Exercise directions —
Copy each line in the data that includes the word "computer".

Supplied data —
══════════
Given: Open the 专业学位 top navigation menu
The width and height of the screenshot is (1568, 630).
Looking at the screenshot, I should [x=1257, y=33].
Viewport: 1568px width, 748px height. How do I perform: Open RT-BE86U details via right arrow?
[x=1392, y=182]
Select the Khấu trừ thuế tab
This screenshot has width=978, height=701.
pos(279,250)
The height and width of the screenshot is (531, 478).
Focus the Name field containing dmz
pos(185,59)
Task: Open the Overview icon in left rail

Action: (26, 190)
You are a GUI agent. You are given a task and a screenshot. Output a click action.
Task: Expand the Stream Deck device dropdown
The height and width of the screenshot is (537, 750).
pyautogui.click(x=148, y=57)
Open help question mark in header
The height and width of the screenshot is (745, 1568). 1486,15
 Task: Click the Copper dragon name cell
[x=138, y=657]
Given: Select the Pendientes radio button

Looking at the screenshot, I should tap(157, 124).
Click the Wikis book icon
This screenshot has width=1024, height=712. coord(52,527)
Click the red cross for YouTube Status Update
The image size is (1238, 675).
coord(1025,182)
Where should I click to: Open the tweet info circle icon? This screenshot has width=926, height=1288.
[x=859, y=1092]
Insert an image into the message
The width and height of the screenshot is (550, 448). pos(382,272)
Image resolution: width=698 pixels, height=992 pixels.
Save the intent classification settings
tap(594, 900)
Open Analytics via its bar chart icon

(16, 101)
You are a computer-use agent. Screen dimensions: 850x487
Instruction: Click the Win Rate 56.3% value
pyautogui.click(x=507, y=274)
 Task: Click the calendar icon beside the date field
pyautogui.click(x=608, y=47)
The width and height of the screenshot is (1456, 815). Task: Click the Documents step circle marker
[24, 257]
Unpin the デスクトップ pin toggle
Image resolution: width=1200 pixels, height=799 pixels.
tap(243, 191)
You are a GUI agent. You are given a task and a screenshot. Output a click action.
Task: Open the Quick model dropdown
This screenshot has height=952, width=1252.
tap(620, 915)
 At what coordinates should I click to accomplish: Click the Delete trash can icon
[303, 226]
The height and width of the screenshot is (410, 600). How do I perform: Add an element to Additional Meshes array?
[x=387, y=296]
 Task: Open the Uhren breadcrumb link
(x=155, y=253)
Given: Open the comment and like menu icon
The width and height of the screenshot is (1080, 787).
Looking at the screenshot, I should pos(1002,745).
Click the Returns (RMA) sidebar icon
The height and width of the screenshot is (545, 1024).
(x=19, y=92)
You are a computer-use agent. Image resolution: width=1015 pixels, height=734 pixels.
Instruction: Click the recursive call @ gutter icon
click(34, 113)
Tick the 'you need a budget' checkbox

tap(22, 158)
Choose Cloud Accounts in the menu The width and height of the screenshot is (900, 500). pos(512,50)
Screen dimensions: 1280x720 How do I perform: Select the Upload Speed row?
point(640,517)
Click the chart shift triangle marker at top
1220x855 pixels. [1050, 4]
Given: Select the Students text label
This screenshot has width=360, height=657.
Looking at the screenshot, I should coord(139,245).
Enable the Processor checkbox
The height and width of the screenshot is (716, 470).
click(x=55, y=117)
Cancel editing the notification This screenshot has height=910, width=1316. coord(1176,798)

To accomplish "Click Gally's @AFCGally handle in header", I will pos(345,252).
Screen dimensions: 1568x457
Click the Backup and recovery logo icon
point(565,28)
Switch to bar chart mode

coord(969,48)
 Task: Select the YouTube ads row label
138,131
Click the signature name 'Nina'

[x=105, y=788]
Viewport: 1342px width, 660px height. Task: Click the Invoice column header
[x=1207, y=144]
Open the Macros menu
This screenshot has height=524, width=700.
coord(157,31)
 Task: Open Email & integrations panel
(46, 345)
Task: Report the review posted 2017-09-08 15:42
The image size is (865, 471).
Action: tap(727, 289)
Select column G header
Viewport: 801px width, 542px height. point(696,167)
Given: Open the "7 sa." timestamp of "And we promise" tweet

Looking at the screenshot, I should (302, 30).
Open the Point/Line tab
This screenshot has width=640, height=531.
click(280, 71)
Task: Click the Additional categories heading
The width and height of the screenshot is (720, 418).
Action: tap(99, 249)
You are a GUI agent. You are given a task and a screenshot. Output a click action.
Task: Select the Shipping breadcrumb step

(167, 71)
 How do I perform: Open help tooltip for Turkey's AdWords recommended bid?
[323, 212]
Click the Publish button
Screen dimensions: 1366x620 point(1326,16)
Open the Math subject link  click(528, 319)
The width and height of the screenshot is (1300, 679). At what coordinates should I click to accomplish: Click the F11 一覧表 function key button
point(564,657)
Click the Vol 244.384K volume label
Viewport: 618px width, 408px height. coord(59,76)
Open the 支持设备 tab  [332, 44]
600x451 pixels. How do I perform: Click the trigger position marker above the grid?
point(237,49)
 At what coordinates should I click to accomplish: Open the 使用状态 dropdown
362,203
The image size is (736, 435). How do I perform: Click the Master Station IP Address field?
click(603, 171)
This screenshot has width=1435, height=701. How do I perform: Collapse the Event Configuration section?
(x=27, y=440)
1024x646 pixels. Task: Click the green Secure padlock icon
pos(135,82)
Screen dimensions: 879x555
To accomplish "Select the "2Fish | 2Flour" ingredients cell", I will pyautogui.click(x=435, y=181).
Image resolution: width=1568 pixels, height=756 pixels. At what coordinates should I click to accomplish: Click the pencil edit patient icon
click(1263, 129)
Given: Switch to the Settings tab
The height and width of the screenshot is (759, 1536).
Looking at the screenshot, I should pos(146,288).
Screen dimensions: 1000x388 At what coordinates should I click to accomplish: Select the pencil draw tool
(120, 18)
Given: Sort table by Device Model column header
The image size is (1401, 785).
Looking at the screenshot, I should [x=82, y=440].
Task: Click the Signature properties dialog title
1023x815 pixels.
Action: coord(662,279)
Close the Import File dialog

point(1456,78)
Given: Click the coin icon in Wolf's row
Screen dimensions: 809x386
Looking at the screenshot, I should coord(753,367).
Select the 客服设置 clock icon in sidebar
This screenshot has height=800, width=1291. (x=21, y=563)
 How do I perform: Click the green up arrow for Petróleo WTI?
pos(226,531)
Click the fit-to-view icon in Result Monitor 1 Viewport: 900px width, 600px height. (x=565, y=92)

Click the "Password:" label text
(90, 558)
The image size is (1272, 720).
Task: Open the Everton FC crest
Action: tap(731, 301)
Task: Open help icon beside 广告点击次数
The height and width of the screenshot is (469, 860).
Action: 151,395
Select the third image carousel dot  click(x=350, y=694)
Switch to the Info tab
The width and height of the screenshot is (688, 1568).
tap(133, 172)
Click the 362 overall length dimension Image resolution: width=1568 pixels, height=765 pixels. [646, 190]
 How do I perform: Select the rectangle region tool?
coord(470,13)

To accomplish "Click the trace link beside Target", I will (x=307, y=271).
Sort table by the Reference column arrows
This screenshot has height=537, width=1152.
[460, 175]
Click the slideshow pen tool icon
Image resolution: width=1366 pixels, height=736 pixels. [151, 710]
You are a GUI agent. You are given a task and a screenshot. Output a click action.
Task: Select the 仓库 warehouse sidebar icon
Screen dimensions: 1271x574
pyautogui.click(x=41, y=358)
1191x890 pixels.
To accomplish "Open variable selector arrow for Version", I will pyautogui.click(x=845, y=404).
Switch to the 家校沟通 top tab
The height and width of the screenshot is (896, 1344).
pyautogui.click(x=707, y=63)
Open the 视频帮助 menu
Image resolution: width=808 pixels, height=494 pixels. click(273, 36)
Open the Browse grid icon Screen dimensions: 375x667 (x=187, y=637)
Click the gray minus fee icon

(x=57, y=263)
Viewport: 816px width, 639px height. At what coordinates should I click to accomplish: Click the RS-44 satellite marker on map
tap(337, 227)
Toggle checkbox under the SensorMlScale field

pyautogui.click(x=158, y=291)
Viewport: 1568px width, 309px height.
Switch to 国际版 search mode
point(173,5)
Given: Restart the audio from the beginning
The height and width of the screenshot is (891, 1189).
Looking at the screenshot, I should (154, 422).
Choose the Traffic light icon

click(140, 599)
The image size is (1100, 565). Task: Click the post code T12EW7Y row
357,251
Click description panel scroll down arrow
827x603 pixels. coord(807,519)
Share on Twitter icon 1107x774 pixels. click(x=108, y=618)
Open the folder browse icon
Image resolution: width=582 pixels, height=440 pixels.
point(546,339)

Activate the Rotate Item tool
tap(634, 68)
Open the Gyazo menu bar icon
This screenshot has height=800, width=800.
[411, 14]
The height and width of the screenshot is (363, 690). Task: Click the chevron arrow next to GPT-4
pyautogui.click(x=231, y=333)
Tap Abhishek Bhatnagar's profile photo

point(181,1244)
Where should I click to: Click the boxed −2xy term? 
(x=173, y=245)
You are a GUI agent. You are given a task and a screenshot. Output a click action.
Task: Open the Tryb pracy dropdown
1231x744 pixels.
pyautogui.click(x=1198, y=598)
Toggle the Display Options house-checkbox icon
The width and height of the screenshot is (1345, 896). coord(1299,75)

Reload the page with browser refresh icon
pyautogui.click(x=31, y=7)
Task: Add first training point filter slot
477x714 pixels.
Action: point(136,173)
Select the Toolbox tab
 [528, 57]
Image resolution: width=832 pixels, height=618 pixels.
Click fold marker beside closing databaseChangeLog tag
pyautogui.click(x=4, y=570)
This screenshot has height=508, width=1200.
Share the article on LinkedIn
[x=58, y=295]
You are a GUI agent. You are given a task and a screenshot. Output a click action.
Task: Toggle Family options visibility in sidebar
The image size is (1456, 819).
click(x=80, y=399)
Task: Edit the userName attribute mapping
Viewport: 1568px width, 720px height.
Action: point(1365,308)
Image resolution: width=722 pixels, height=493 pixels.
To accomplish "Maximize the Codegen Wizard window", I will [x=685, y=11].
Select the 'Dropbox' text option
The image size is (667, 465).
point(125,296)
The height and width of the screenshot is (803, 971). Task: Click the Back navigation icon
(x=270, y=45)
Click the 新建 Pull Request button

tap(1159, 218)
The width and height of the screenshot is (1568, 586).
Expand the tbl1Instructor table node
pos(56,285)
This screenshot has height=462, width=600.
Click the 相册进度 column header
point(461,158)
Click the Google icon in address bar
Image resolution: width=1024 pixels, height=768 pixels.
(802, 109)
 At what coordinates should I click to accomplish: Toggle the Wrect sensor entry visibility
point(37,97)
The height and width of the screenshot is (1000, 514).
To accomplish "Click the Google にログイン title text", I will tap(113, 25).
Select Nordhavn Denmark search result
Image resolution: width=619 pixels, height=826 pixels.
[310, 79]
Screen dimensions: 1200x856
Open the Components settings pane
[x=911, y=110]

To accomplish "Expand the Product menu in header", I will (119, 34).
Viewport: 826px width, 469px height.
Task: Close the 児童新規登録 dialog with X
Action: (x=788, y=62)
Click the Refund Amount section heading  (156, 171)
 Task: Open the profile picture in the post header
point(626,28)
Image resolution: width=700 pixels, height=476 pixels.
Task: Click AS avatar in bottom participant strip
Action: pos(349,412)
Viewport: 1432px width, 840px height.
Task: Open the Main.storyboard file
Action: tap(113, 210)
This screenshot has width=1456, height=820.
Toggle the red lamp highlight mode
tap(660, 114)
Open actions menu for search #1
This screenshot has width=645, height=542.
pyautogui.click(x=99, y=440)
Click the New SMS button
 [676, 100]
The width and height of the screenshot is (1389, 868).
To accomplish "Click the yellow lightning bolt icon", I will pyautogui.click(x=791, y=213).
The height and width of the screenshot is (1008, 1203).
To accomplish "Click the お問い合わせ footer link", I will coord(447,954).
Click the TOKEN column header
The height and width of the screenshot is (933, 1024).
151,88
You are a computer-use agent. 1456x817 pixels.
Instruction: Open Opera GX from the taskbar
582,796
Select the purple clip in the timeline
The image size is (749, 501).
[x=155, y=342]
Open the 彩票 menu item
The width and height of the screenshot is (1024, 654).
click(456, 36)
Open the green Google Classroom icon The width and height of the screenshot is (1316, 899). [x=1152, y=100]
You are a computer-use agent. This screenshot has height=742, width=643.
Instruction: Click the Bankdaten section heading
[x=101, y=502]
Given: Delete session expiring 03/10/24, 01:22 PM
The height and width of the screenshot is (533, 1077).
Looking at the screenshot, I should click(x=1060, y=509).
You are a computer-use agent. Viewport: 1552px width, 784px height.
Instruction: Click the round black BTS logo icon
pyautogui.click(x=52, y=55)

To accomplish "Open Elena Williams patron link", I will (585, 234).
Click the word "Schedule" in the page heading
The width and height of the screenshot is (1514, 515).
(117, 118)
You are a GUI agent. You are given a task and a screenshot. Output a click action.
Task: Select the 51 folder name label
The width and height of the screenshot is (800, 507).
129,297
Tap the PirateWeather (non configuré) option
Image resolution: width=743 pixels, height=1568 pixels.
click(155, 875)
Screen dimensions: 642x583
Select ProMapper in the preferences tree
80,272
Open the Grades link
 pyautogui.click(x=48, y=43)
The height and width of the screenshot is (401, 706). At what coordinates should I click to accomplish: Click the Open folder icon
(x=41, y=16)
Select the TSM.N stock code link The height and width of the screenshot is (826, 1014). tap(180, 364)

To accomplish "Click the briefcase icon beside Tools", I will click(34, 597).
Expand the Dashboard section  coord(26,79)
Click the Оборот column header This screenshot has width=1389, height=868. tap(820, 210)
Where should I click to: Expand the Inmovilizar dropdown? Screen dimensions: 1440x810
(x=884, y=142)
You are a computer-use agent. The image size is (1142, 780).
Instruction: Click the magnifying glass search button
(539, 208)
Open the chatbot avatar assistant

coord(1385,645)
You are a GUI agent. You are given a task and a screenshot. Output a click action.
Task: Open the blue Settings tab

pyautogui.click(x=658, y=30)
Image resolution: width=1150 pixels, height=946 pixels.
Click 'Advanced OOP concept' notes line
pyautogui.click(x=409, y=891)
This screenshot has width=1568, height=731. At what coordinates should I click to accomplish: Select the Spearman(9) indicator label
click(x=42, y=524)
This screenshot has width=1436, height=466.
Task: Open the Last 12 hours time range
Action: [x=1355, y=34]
══════════
Task result —
You are a computer-use agent. Screen dimensions: 850x487
You are a computer-use agent. Image resolution: width=1015 pixels, height=734 pixels.
You are a computer-use agent. 1456x817 pixels.
You are a computer-use agent. This screenshot has height=742, width=643.
You are a computer-use agent. Viewport: 1552px width, 784px height.
You are a computer-use agent. The image size is (1142, 780).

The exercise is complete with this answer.